Renal function in obese dyslipidemic mice. A. Mice consumed either standard chow or high fat diet, and at 6 months started adjunct treatment with quercetin or vehicle for another 10 weeks. B, C. Plasma creatinine and urine microalbumin levels were elevated in High fat+Vehicle (HV) compared with Control+Vehicle (CV), but quercetin treatment restored creatinine levels. CV: n=7–8, CQ: n=8, HV: n=3–6, HQ: n=7–8; Wilcoxon test. D. In vivo assessment of renal oxygenation by blood oxygen-level-dependent MRI. Renal cortical hypoxia (R2*) was elevated in HV vs. CV mice, but not in High fat+Quercetin (HQ) or Control+Quercetin (CQ) mice. CV n=8, CQ n=7, HV n=6, HQ n=8; two-tailed Student’s t-tests. *P≤0.05 vs. CV, †P≤0.05 vs. HV.

Figure 2.

Renal senescence in obese dyslipidemic mice. A. Representative renal senescence-associated β-galactosidase (SA-β-Gal) staining. SA-β-Gal+ area (blue) was larger in both High fat+Vehicle (HV) and High fat+Quercetin (HQ) groups than in controls, but lower in HQ. n=6 each; Wilcoxon test. B. Renal p16, p19, and p53 gene expression was upregulated in HV compared with Control+Vehicle (CV), and decreased in HQ. Renal gene expression of IL-1α, Tnf-α, and MCP-1 was increased in HV compared with CV and decreased in HQ compared with in HV. CV n=8, CQ n=8, HV n=6, HQ n=8; Wilcoxon test. *P≤0.05 vs. CV, †P≤0.05 vs. HV.

Task 1: Summarize the figure legends on kidney function and senescence in obese dyslipidemic mice in two sentences.
Task 2: Resume the figure legends on quercetin and kidney changes in obese dyslipidemic mice, starting after their last sentence.
The data after this point come from a separate source.

Given data:

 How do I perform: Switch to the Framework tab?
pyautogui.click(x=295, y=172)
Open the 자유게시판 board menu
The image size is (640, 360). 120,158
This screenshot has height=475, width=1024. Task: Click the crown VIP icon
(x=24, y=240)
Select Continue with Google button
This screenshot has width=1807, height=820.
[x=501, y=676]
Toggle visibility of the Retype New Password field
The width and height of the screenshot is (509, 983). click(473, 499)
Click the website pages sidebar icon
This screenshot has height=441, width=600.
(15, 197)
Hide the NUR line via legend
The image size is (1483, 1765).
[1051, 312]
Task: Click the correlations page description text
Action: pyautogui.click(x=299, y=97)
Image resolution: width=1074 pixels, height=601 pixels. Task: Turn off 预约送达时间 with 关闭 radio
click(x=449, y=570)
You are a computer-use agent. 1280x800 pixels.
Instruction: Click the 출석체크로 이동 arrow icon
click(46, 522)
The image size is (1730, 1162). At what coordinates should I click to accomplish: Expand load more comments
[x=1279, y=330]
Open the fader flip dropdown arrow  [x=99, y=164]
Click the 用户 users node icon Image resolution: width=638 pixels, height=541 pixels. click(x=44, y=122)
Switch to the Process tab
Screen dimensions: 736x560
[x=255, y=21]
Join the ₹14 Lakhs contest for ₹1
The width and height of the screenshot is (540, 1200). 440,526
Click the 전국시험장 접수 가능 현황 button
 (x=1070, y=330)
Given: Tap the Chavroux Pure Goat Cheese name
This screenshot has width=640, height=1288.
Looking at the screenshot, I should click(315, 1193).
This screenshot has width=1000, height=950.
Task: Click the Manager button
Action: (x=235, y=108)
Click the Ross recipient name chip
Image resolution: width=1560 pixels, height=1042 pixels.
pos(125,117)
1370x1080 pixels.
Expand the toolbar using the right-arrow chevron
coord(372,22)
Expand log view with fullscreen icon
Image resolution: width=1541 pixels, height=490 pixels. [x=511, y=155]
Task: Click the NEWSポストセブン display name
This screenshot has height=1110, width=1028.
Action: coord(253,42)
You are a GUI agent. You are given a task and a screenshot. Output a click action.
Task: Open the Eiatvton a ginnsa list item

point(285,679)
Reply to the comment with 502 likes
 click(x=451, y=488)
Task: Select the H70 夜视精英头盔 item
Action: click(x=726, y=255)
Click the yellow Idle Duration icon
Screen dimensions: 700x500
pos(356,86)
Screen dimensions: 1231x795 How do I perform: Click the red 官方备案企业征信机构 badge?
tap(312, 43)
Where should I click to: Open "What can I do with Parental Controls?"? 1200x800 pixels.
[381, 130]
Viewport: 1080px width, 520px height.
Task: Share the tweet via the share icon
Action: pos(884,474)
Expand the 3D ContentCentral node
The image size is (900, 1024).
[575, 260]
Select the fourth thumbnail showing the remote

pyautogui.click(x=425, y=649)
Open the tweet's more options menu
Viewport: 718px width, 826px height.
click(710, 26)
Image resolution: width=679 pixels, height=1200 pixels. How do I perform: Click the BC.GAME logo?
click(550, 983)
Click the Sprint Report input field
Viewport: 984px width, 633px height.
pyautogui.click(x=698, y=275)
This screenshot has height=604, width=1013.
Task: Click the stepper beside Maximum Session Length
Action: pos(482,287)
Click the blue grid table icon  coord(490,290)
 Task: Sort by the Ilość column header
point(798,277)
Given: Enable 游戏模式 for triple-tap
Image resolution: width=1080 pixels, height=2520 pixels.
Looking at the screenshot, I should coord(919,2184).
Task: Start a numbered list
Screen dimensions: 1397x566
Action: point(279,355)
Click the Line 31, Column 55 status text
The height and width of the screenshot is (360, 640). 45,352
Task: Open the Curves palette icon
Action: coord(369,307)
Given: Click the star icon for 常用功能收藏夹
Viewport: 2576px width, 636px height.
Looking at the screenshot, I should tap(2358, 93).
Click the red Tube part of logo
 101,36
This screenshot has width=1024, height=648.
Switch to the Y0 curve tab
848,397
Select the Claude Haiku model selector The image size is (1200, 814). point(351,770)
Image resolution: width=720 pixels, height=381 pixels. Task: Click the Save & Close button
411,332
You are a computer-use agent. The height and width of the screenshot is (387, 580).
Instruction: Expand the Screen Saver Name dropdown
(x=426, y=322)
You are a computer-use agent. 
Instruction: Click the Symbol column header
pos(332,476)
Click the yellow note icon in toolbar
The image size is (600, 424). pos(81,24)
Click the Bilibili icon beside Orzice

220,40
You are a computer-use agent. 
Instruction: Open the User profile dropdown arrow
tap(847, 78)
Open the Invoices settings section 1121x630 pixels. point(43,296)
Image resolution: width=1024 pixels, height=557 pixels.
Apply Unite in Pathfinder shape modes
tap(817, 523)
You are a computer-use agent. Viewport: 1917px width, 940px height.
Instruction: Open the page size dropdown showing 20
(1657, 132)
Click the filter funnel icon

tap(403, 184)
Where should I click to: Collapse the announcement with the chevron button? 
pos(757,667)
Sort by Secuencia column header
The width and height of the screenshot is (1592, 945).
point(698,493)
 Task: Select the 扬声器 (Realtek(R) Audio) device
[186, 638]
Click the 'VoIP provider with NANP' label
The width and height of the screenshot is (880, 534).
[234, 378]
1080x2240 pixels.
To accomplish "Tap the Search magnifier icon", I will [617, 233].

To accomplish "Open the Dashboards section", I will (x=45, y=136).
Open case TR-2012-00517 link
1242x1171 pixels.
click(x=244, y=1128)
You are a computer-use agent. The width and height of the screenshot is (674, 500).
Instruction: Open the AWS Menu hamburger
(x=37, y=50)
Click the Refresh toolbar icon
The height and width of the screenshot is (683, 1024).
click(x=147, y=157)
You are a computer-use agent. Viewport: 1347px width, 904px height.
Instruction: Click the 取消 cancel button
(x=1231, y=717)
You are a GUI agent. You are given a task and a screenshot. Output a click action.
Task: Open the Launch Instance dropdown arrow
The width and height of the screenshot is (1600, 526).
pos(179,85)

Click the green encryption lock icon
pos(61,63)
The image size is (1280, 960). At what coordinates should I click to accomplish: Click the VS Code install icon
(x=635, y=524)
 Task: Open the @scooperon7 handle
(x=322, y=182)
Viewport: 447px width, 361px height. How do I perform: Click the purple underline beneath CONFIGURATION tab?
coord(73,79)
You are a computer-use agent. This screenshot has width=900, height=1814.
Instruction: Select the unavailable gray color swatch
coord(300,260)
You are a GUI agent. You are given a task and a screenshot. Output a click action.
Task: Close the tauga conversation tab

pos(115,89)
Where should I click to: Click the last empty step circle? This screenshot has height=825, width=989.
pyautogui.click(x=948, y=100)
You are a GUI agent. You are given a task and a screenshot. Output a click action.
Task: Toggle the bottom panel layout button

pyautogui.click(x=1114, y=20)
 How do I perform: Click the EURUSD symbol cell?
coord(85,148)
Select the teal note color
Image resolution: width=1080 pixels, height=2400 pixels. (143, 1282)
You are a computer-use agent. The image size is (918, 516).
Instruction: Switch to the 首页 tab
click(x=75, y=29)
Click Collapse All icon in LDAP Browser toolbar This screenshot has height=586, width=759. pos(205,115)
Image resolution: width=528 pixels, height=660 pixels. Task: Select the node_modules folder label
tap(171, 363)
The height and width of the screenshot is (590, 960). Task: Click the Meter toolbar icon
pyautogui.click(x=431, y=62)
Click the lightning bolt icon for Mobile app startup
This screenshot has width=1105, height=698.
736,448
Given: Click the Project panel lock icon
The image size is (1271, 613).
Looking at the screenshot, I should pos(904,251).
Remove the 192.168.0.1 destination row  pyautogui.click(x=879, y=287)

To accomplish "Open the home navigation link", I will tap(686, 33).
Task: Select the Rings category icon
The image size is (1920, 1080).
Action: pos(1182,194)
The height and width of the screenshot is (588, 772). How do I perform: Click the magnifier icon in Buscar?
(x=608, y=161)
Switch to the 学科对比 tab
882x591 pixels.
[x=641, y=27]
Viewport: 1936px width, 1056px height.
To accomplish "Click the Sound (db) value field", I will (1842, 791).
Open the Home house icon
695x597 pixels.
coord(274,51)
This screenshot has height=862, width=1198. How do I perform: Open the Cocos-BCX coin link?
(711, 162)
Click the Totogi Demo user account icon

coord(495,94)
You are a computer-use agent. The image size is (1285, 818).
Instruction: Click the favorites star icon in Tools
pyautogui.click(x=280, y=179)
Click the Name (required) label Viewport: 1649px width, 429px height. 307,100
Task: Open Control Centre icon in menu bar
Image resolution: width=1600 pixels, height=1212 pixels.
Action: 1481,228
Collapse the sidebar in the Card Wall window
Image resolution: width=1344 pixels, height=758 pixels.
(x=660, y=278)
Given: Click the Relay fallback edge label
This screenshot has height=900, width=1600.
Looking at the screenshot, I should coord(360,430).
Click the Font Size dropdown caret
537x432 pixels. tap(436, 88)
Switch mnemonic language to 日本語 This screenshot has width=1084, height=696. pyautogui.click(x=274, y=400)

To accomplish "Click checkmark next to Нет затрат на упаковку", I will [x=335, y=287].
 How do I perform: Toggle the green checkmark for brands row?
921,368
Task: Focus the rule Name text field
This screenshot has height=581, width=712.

Exercise result 1: In mice fed a high fat diet, plasma creatinine, urine microalbumin, and renal cortical hypoxia were elevated compared with controls, while quercetin treatment restored creatinine levels, and hypoxia was not elevated in high-fat mice given quercetin. High-fat mice also showed more renal senescence, with a larger SA-β-Gal+ area and upregulated p16, p19, p53, IL-1α, Tnf-α, and MCP-1 gene expression, all of which were lower with quercetin.

Exercise result 2:
Figure 3.

Representative p19 immunohistochemistry staining in the kidney. A-B. The percentage of total as well as tubular p19-positive (arrow) was greater in High fat+Vehicle (HV) than in Control+Vehicle (CV), but not in High fat+Quercetin (HQ) mice. CV n=6, CQ n=6, HV n=6, HQ n=5; Wilcoxon test. *P≤0.05 vs. CV. C. The number of these cells also correlated with plasma creatinine levels.

Figure 4.

Renal apoptotic signals in obese dyslipidemic mice. A. Representative renal Terminal deoxynucleotidyl-transferase dUTP nick end labeling (TUNEL) staining. The number of TUNEL-positive cells per 1000 cells was increased in High fat+Vehicle (HV) compared with Control+Vehicle (CV). n=5 each; Wilcoxon test. B. Active caspase-3 staining in the kidneys. Active caspase-3 positive area (red) percent tended to be increased in HV compared with CV. n=4 each; Wilcoxon test. *P≤0.05 vs. CV.

Figure 5.

Representative renal Periodic acid-Schiff (PAS), Masson’s trichrome (MT), and collagen-I staining. A. PAS staining illustrated that compared to Control+Vehicle (CV), high-fat diet (HV) led to glomerulomegaly (black arrow) and mesangial matrix expansion (black arrowhead), which were unaffected by quercetin (HQ). In addition, abundant vacuoles (yellow arrow) localized mostly to proximal tubular cells of HV mice, whereas their brush borders were relatively intact. CV n=7, CQ n=7, HV n=6, HQ n=6; two-tailed Student’s t-tests. B. Cortical trichrome staining showed significantly lower interstitial fibrosis (blue stain) in HQ than in HV. CV n=7, CQ n=6, HV n=6, HQ n=7; Wilcoxon test. C. In renal collagen-I staining, collagen-I positive area (red) percent was not significantly different among the groups. n=6 each; Wilcoxon test. *P≤0.05 vs. CV, †P≤0.05 vs. HV.